Rechazan daño moral a una ex supervisora

Al no verificarse una conducta adicional al hecho del despido que pudiera ser calificada como ilícito civil, la Sala 7ª de la Cámara del Trabajo, integrada por el juez Arturo Bornancini, eximió a Disco SA de indemnizar por daño moral a una ex supervisora de caja.
Marisa Roxana Navarro fue despedida con causa por haber cometido irregularidades con relación a su desempeño en una sucursal, las que luego no fueron acreditadas. Para la actora, esa circunstancia perjudicó su buen nombre frente a sus compañeros y familia.
El tribunal recordó que “la indemnización tarifada (…) cubre todos los daños que eventualmente se derivan del (…) despido y, por lo tanto, solo resulta procedente el reclamo de una indemnización adicional a la tarifa si se invoca y se prueba un acto ilícito adicional a la ruptura del contrato de trabajo”.

Al respecto, el magistrado precisó que para la configuración del daño moral es imprescindible que se verifique una conducta adicional del empleador, ajena al contrato de trabajo y de naturaleza dolosa. Asimismo, subrayó que la prueba de aquel acto es una carga del trabajador.
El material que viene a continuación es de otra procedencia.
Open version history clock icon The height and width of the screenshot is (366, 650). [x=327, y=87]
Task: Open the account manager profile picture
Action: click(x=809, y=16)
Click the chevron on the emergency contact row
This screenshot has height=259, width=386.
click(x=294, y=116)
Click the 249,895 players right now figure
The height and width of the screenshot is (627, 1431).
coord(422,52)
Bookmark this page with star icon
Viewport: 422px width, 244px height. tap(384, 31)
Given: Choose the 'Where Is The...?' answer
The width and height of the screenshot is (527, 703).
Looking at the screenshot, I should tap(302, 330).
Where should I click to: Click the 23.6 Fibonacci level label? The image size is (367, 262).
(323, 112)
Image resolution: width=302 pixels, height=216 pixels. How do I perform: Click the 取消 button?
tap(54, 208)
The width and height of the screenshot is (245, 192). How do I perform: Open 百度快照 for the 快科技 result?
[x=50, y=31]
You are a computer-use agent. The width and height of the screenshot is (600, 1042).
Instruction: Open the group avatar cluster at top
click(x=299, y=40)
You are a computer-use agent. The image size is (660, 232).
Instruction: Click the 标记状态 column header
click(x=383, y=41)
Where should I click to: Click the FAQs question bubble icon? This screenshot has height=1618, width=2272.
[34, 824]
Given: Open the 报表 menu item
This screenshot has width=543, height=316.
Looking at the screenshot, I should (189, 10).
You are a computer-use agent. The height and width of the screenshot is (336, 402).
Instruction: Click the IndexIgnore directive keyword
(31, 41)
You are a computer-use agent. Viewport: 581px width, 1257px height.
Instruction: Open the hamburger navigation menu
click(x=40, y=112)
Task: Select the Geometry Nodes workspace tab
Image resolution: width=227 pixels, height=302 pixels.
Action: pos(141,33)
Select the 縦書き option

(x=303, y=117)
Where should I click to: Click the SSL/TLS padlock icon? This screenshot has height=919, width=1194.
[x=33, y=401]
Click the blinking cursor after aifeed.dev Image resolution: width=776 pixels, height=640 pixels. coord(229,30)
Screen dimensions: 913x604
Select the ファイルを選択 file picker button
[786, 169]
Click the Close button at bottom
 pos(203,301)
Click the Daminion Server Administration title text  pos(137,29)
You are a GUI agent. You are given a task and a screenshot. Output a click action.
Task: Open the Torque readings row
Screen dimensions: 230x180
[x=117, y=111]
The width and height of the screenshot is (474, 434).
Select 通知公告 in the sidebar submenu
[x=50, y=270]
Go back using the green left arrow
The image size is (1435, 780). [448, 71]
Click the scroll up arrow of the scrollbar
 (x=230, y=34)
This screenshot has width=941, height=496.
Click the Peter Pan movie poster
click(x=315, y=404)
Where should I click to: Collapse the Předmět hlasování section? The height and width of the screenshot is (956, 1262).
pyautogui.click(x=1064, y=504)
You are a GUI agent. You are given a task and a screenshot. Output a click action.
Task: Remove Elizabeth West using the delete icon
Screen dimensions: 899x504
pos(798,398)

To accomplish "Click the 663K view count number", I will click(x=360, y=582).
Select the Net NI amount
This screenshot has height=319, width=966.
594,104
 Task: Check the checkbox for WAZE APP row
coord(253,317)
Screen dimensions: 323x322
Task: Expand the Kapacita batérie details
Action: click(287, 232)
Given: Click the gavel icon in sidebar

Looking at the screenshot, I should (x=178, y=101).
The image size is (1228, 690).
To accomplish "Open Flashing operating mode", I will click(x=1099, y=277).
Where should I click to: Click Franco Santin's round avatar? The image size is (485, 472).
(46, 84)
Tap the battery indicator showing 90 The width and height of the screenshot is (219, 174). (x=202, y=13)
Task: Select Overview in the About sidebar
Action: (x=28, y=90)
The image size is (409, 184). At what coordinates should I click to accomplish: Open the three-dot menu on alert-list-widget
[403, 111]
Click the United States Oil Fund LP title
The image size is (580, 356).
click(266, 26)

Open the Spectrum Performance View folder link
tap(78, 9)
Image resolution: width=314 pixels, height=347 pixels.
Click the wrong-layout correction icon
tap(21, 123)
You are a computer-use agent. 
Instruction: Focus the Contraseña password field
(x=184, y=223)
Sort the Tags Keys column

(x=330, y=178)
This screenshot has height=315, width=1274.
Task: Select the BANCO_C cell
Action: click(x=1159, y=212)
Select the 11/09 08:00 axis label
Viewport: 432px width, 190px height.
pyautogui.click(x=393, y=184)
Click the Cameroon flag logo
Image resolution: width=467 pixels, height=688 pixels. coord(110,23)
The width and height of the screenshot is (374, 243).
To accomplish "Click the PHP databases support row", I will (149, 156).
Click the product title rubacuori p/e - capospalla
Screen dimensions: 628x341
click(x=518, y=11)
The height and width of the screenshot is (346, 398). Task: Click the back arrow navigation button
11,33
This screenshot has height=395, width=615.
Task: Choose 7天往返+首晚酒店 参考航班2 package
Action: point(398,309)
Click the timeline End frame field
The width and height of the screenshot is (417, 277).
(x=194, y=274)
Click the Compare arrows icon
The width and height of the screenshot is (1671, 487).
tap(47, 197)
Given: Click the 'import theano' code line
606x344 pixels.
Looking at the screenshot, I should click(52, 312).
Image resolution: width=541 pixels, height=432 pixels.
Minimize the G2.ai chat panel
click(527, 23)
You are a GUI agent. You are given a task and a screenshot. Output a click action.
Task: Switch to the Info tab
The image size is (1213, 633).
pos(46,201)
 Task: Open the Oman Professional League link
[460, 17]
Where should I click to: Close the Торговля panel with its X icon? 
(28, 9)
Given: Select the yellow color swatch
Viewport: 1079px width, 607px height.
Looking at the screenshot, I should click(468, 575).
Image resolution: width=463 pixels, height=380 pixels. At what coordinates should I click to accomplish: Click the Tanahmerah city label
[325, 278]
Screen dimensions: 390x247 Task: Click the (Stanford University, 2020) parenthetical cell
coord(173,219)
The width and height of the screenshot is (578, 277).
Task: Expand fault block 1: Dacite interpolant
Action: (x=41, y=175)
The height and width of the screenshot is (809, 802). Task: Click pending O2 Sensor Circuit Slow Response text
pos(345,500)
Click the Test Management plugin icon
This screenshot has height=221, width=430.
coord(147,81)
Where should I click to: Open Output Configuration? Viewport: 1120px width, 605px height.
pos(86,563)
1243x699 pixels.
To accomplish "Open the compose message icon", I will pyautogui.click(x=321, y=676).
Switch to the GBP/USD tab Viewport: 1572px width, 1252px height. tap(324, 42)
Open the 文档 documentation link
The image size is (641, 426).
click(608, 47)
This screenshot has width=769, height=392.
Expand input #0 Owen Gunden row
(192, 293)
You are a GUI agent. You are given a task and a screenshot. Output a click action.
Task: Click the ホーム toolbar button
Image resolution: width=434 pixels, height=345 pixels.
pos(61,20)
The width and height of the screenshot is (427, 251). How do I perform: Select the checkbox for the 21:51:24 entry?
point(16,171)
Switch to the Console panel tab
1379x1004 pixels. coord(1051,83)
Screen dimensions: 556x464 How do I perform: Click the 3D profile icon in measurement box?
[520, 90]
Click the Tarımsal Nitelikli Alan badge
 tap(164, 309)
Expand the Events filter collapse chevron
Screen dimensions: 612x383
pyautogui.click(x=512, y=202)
Bornancini concluyó que la reparación solicitada por la actora era improcedente, explicando que en el caso no se verificó la comisión por parte de la demandada de ninguna conducta adicional al hecho del despido que pudiera ser calificada como un acto ilícito civil. En ese sentido, añadió que los argumentos esgrimidos por la actora estaban vacíos de contenido fáctico y jurídico, toda vez que no aportó probanza alguna como para acreditar el “escarnio” que adujo haber sufrido.
El juez resaltó que para reclamar un daño moral se debe proceder con la seriedad que tal resarcimiento implica y, esencialmente, probar todos sus extremos.